*REQUIRED TASK 1*:
Answer these questions using the excerpt on the review of the additional Air Force evaluation:
(a) At which exhibit is the complete additional evaluation?
(b) How many pages long was counsel's response?
(c) Which paragraph of Air Force Instruction 32-2909 was the applicant charged with violating?
*REQUIRED TASK 2*:
Do these statements agree with the excerpt on the review of the additional Air Force evaluation? Answer yes or no for each, and quote the deciding words.
(a) Counsel's response referred to the SAFPC memorandum.
(b) Counsel says AFRC/JAJ gives a misleading account of some facts in paragraph 2a of its evaluation.
(c) The applicant was charged under a general provision of Air Force Instruction 32-2909.
*REQUIRED TASK 3*: Copy the part of the excerpt on the review of the additional Air Force evaluation that starts with "The complete additional" and goes on through "32-2909, paragraph 5.1.3.".

*TEXT SECTION*:
The complete additional evaluation is at Exhibit H.
_________________________________________________________________
APPLICANT'S REVIEW OF ADDITIONAL AIR FORCE EVALUATION AND
INFORMATION:
Counsel provided a five-page response to the Additional Air Force
evaluation. No reference was made to the SAFPC memorandum. Counsel
states that in paragraph 2a of their evaluation, AFRC/JAJ provides a
misleading recitation of some facts and is incorrect in others.
Counsel indicates the applicant was charged with violation of a very
specific paragraph of Air Force Instruction 32-2909, paragraph 5.1.3.

(Item coordinate data)
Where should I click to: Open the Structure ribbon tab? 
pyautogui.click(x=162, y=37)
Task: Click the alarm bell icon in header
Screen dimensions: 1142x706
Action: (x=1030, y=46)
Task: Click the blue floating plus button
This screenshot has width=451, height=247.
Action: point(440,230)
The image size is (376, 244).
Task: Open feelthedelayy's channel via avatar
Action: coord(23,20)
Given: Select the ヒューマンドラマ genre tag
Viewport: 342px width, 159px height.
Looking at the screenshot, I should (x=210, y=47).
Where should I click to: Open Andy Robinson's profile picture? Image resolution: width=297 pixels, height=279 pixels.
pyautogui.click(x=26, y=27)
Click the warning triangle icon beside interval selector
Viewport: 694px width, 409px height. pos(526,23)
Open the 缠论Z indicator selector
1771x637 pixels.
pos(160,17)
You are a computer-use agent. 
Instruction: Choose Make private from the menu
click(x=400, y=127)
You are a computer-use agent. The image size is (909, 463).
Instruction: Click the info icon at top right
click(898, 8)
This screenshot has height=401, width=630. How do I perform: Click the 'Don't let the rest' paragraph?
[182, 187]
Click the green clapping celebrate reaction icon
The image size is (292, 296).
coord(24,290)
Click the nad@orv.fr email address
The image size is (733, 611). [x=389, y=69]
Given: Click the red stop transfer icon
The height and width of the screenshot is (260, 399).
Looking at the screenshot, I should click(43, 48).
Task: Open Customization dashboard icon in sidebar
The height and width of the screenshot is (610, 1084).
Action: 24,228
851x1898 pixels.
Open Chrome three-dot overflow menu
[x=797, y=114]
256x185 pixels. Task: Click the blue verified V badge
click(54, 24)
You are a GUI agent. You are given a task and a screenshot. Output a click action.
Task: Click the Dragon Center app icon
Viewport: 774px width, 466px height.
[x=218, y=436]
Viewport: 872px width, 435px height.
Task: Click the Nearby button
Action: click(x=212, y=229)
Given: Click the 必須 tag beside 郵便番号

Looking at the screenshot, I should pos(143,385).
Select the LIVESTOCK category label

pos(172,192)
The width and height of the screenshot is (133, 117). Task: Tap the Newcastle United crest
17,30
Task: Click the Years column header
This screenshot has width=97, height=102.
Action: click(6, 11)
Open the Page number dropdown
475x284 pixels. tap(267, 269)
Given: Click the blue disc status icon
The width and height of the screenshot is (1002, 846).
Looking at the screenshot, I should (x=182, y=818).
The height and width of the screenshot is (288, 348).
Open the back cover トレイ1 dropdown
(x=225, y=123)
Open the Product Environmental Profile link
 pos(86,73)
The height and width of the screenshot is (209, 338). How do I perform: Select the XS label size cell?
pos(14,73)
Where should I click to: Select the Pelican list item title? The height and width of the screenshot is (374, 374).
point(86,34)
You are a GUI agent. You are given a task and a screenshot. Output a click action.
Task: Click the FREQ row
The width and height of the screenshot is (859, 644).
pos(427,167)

*RIGHT ANSWER 1*:
(a) Exhibit H
(b) Five pages
(c) Paragraph 5.1.3

*RIGHT ANSWER 2*:
(a) No: "No reference was made to the SAFPC memorandum."
(b) Yes: "in paragraph 2a of their evaluation, AFRC/JAJ provides a misleading recitation of some facts and is incorrect in others."
(c) No: "a very specific paragraph of Air Force Instruction 32-2909, paragraph 5.1.3."

*RIGHT ANSWER 3*:
The complete additional evaluation is at Exhibit H.
_________________________________________________________________
APPLICANT'S REVIEW OF ADDITIONAL AIR FORCE EVALUATION AND
INFORMATION:
Counsel provided a five-page response to the Additional Air Force
evaluation. No reference was made to the SAFPC memorandum. Counsel
states that in paragraph 2a of their evaluation, AFRC/JAJ provides a
misleading recitation of some facts and is incorrect in others.
Counsel indicates the applicant was charged with violation of a very
specific paragraph of Air Force Instruction 32-2909, paragraph 5.1.3.